Work to complete: Filter the entries, keeping every line with the word "computer".

Data for review:
────────────────────

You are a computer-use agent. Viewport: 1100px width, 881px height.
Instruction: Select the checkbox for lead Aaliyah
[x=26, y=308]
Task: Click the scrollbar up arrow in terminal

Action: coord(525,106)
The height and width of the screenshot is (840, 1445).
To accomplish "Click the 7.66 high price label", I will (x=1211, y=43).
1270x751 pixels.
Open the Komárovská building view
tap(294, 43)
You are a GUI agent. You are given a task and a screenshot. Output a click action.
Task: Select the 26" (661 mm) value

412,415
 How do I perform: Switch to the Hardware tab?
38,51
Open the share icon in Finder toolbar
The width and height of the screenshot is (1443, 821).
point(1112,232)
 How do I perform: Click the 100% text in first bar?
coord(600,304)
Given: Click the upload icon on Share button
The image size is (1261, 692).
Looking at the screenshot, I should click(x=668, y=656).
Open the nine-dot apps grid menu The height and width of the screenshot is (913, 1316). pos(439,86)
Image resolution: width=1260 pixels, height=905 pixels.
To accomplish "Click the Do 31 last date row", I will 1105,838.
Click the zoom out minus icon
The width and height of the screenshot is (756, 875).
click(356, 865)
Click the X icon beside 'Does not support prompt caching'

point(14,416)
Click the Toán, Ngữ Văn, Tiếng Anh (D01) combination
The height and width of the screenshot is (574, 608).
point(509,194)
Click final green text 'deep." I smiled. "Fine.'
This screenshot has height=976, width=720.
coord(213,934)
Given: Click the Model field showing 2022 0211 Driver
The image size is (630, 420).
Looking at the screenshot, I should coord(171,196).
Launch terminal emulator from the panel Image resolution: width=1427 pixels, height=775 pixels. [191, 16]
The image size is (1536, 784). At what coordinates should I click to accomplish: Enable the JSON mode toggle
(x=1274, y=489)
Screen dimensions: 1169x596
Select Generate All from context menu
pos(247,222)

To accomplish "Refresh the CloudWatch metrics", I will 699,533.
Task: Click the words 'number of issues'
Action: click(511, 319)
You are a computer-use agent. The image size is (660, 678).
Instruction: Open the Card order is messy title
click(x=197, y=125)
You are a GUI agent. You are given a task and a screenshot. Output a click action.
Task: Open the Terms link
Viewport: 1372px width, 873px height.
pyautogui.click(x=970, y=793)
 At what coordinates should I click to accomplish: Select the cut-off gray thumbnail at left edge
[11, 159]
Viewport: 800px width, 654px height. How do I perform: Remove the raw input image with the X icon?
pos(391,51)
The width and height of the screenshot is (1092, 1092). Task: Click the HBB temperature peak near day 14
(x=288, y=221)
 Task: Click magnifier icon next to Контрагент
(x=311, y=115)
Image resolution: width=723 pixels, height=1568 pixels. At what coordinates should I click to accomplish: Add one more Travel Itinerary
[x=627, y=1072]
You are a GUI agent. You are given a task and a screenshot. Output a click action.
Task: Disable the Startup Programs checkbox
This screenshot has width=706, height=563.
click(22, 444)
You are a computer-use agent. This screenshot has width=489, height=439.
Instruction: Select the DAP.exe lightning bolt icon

────────────────────

Response:
You are a computer-use agent. Viewport: 1100px width, 881px height.
You are a computer-use agent. The image size is (660, 678).
You are a computer-use agent. This screenshot has width=489, height=439.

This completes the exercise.